Die neue Ära der KI wird auf der ganzen Welt eintreten.

Karim Beguir

Beguir sagt, er möchte der Gesellschaft etwas zurückgeben und seinen Beitrag leisten. In der Zukunft werde sich viel durch KI verändern. Im 20. Jahrhundert hätte beispielsweise die Kernkraft bestimmt, welche Länder den grössten Einfluss und die grösste Macht auf der Welt hatten. Sie bestimmte, wer Zugang zu günstiger Energie hatte. Im 21. Jahrhundert würden wir dasselbe mit KI erleben, meint Beguir und sagt überzeugt: „Die neue Ära der KI wird auf der ganzen Welt eintreten.“

Auch China und die USA haben beispielsweise erkannt, wie bedeutend KI in Zukunft sein wird. Seit Jahren gibt es einen regelrechten Wettbewerb zwischen den USA und China im KI-Bereich, wie im Beitrag „Is China emerging as the global leader in AI“ des Harvard Business Review berichtet wird. Demnach ist China in der Forschung weltweit führend, was Veröffentlichungen und Patente im KI-Bereich betrifft. Das deutet darauf hin, dass China im Bereich der KI-gestützten Unternehmen eine führende Position einnehmen könnte. China meldet kontinuierlich mehr KI-Patente an als jedes andere Land.

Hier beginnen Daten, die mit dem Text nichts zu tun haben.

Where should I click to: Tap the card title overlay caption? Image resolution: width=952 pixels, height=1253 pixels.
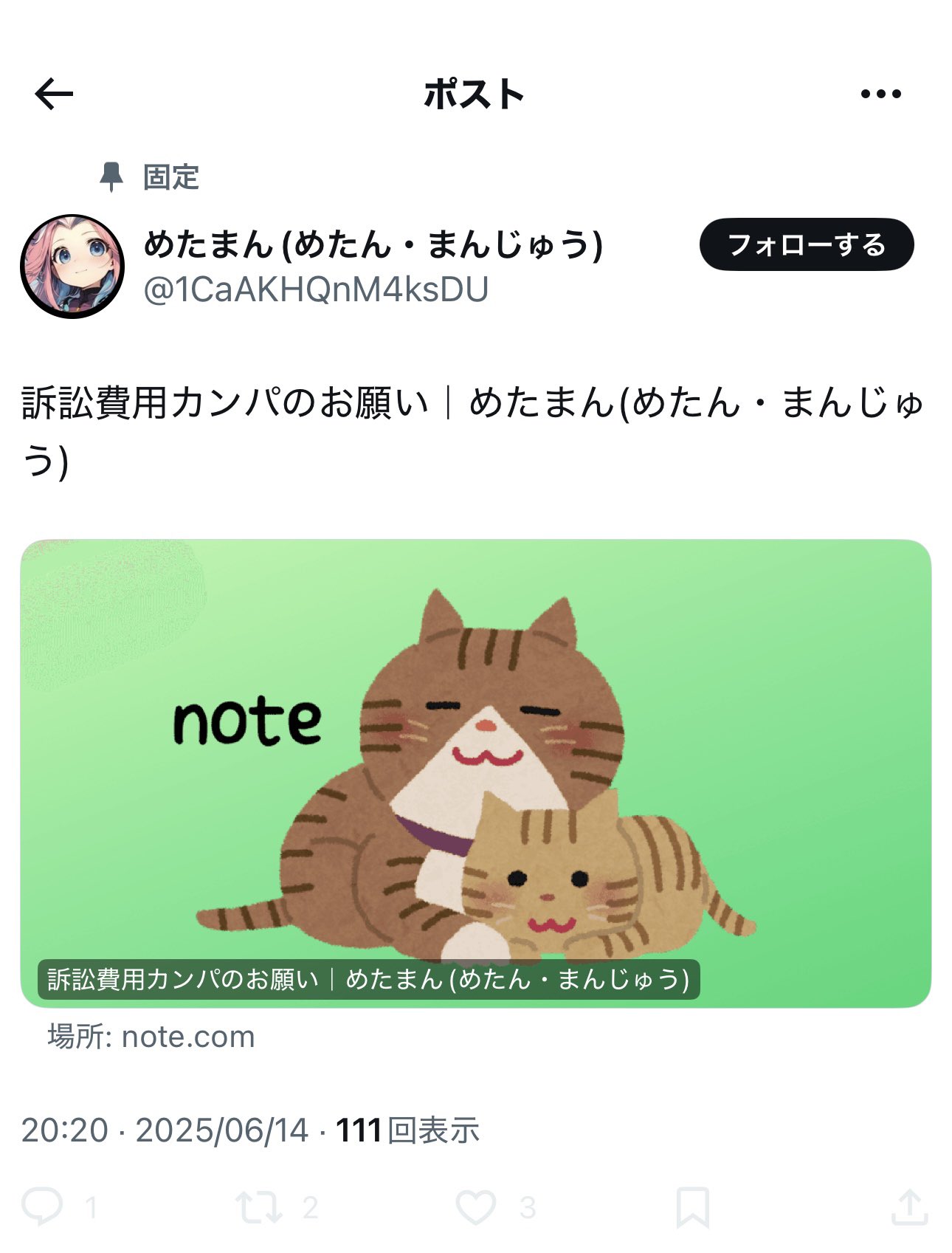368,979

Im März 2019 lag die Zahl der chinesischen KI-Firmen bei 1.189 und damit an zweiter Stelle hinter den USA, die mehr als 2.000 aktive KI-Firmen haben. „Meiner Meinung nach sollte KI nicht nur für die Vereinigten Staaten und Asien bestimmt sein, denn sie ist eine existenzielle Technologie für alle“, so Beguir.

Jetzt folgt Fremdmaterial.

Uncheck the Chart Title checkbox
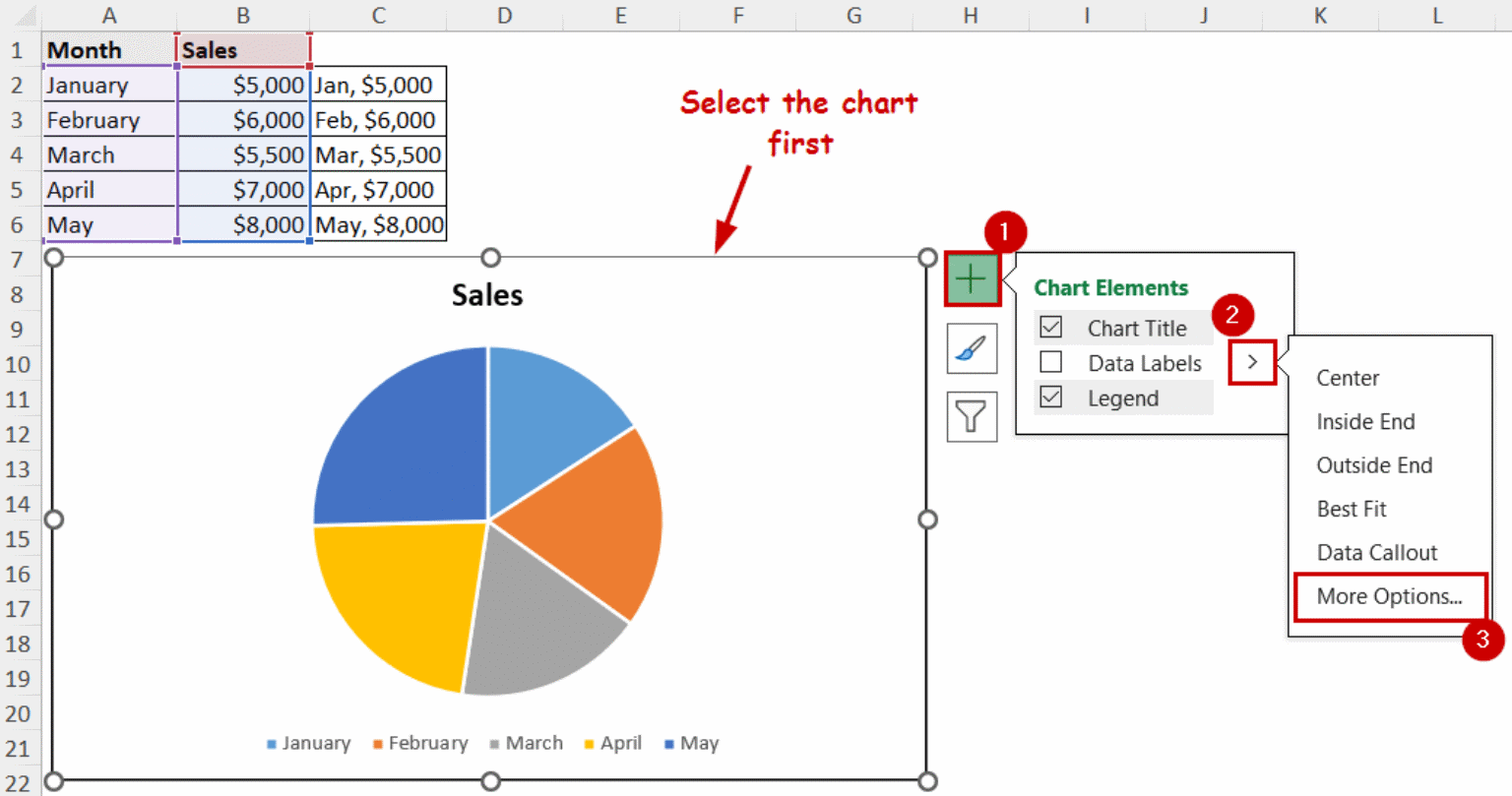coord(1051,328)
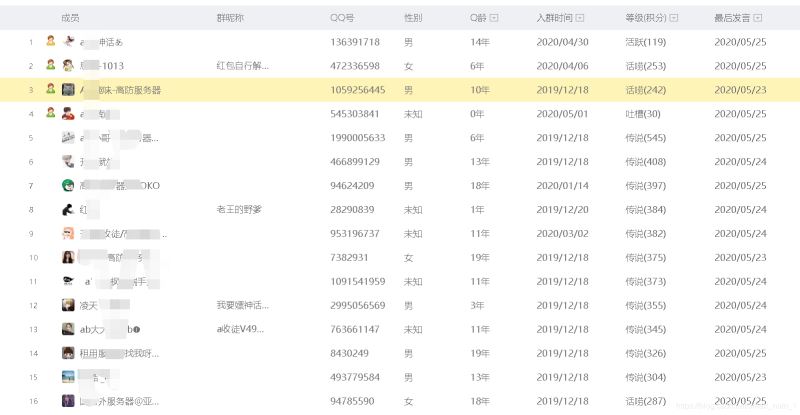Click the avatar in row 16

(67, 401)
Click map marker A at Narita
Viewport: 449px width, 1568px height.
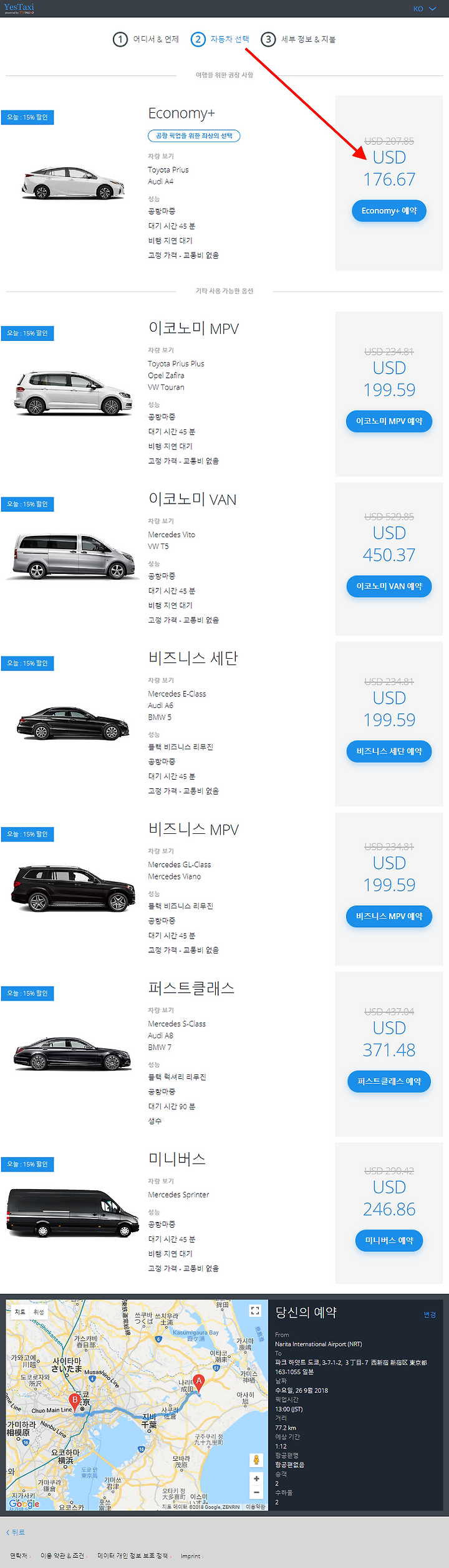tap(198, 1382)
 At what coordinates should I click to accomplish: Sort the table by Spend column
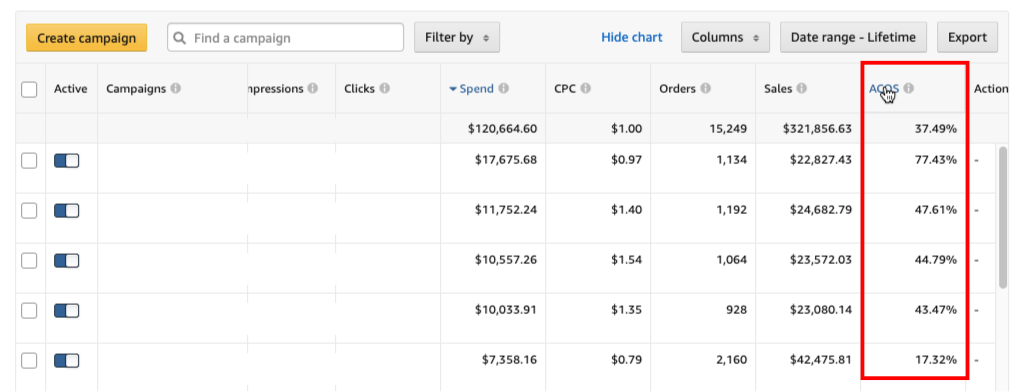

Bereits heute wird KI flächendeckend eingesetzt. In Callcentern, die Konversationssysteme für Gespräche mit Kunden nutzen, in der Biotechnologie bei Früherkennungssystemen oder im Strassenverkehr beim autonomen Fahren. Allerdings werde es dabei nicht bleiben. „Ich glaube, dass die Menschen von den Möglichkeiten, die KI-Systeme in den nächsten fünf bis zehn Jahren bieten werden, überrascht sein werden“, so Beguir. Er glaubt, dass bei Konversationssystemen, KI-gestützter Biotechnologie und KI-gestützter Mobilität zukünftig grosse Fortschritte gemacht werden. Jeder dieser Bereiche sei ein Billionen-Dollar-Markt.

Karim Beguir...
..Mitgründer und CEO, des KI-Unternehmes Insta Deep, möchte KI so einsetzen, dass möglichst viele Menschen davon einen Nutzen tragen. Das einst in Tunesien gegründete Unternehmen hat mittlerweile zehn Standorte und seinen Hauptsitz in London, wo der Gründer nun auch lebt.

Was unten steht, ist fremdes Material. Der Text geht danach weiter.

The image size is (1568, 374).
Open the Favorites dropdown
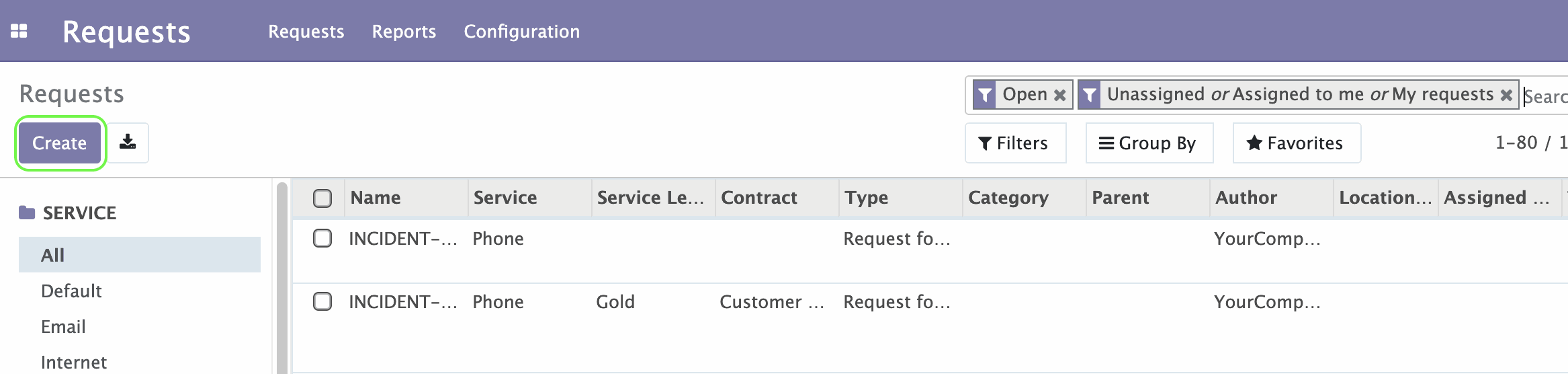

Im Laufe des Gesprächs wird deutlich, Beguir ist nicht nur Geschäftsmann, sondern KI-Fan. So sagt er, dass die Art und Weise, wie Maschinen mit Menschen sprechen können, sich stark verbessern wird. „Es wird schwer werden, die Maschine vom Menschen zu unterscheiden.“ Auch in der Biotechnologie werde sich weiterhin viel tun, insbesondere im Bereich der personalisierten Therapeutika oder Impfstoffe und bei neuen Impfstoffträgern, so Beguir. Dabei sei wichtig: „Das Ziel ist eine Zukunft, in der diese Technologien allen zugutekommen, nicht nur in wirtschaftlicher Hinsicht, sondern auch bei der Lösung vieler gesellschaftlicher Probleme und bei der Bekämpfung vieler Krankheiten“, so Beguir.